No computer can parse through these patterns and make an up/down judgment as to what is a target, but the human brain can be trained to be able to study a radar image and reliably pick out the patterns that point to something being a target. So the only answer for the Air Force is to train human pilots through countless hours of video simulators, during which the trainees are shown real image data from the past, and then asked to make a prediction. The trainee sometimes identifies a target correctly, and sometimes not, learning the answer from the simulator after they have made their prediction.
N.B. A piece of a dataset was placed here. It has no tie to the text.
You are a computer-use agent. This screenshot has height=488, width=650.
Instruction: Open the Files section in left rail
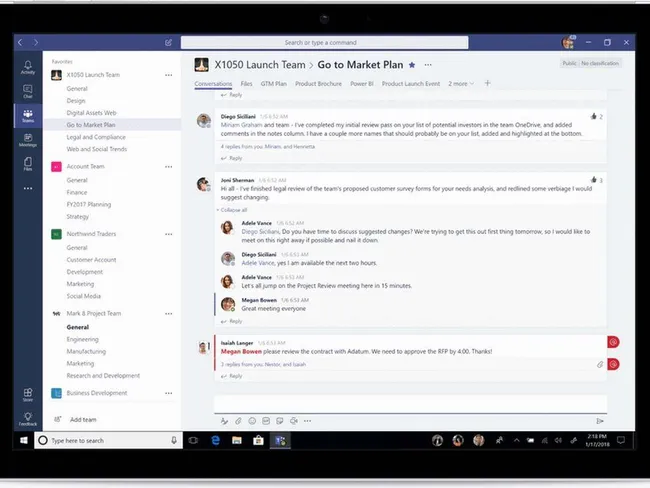pyautogui.click(x=28, y=164)
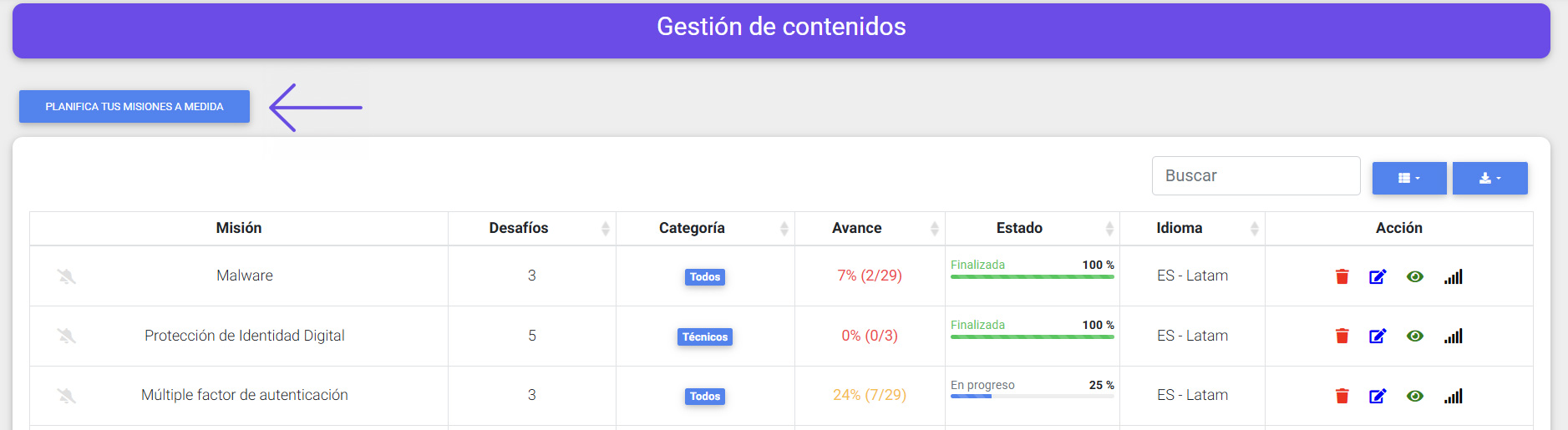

By repetitively going through this exercise over and over again, their brains slowly begin to learn the patterns.
According to the article, the biggest bottleneck for the Air Force in deploying new drones is the shortage of trained pilots, given that the number of training sessions necessary before the brain is able to reliably pick out targets, is extremely high.
This got us to thinking about patterns in the stock market, as expressed in charts. Patterns like the 50-day moving average crossing the 200-day moving average and then diverging; patterns like increasing levels of volume during a strong stock move; patterns like the slope of the Relative Strength Index (RSI) at the same time other patterns appear. And countless others, potentially too complex for a computer to ever be able to absorb the way a human brain can. And we wondered: presented with training sessions consisting of historical charts, and asked to make an up/down prediction for where a stock went next, can the human brain be trained to zero in on the patterns that point to a stock about to climb (or fall) and make predictions more reliable than a coin toss?
In line with this notion, on this page we present users with a random chart from within the S&P 500 components at a random point in time in history, without axis labels and without displaying any data or labeling that would reveal which stock is being shown. Users are then asked to predict: two weeks later, was the stock higher or lower?